■ **What the exercise asks**:
Copy every line below where the string "page" is found.
.....
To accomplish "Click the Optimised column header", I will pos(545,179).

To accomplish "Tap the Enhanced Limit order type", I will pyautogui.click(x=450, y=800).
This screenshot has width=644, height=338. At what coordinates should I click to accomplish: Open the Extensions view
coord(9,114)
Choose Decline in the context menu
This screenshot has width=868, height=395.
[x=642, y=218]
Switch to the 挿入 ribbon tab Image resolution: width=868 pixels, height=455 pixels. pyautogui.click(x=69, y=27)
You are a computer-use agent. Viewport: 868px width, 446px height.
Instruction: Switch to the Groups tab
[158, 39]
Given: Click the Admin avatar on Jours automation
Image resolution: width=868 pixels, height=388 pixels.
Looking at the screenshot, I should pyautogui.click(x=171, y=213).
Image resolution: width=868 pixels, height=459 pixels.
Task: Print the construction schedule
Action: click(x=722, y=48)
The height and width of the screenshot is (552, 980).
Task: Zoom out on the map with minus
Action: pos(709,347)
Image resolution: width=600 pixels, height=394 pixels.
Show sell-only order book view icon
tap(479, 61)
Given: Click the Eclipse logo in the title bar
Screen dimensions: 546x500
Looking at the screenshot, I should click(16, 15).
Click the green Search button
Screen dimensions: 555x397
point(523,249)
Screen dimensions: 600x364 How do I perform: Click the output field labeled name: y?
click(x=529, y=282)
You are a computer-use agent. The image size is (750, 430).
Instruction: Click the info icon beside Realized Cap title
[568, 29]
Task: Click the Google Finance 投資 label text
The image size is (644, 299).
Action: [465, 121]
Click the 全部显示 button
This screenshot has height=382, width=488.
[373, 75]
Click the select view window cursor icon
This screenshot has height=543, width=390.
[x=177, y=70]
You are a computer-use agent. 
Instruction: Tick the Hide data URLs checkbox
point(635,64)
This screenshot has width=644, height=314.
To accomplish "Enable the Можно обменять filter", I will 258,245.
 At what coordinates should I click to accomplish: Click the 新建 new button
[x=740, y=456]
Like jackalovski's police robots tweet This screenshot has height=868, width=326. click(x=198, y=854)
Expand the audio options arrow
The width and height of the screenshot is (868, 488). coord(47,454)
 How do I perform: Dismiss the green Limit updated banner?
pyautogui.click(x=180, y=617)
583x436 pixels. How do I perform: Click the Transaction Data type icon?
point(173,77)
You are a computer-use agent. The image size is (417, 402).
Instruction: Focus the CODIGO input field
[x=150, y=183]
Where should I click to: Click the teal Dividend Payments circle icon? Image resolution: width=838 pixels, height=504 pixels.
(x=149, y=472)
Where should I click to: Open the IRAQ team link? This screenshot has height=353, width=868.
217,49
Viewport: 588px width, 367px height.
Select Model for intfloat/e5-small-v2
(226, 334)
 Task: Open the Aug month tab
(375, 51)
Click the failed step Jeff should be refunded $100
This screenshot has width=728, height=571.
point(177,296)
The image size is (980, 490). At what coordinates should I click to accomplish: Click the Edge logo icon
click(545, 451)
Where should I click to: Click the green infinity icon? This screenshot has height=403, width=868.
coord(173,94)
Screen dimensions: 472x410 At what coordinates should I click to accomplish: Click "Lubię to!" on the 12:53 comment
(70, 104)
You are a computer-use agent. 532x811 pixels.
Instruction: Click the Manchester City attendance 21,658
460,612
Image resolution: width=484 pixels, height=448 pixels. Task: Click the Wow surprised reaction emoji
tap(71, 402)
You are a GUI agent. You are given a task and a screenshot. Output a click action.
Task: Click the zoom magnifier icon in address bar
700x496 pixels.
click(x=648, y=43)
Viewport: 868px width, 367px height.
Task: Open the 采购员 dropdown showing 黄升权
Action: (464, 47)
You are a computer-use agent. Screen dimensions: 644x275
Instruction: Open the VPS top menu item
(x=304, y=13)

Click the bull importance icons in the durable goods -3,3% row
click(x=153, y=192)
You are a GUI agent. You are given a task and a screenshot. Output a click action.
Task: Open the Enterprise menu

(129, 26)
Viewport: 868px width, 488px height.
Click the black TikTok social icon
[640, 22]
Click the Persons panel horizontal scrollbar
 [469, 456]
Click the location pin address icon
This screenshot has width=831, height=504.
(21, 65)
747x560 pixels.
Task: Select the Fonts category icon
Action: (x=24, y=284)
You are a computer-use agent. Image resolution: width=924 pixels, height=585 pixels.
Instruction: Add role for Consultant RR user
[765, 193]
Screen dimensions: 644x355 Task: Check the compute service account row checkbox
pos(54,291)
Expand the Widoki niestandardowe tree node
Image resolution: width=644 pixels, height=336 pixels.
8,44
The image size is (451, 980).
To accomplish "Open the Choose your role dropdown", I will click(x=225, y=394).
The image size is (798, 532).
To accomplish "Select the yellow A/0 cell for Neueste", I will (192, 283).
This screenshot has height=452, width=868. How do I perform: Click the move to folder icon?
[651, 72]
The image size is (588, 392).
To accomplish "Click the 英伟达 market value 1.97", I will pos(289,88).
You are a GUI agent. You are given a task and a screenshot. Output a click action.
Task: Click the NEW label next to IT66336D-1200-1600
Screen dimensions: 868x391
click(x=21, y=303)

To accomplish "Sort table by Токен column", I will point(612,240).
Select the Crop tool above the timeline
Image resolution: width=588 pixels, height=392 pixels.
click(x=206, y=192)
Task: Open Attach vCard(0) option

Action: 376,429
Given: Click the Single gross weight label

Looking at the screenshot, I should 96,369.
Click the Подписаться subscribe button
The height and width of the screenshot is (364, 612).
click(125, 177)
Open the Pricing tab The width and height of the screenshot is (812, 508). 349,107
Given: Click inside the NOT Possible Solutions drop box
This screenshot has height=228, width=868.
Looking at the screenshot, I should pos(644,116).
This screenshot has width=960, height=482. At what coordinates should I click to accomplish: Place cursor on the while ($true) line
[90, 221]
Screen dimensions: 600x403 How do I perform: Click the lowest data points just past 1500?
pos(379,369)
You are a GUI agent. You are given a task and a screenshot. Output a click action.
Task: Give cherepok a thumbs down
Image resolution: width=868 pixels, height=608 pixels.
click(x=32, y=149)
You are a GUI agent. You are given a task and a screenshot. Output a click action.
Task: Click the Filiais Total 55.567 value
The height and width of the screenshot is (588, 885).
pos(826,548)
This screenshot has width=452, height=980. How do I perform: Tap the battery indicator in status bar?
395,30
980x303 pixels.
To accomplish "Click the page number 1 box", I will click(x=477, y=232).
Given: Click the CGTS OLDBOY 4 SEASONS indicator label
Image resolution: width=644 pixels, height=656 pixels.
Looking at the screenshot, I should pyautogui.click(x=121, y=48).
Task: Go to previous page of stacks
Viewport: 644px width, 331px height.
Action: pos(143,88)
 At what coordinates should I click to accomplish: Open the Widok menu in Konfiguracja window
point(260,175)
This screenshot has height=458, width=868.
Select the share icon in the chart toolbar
.....
■ **Written reply**:
To accomplish "Click the page number 1 box", I will click(x=477, y=232).
Task: Go to previous page of stacks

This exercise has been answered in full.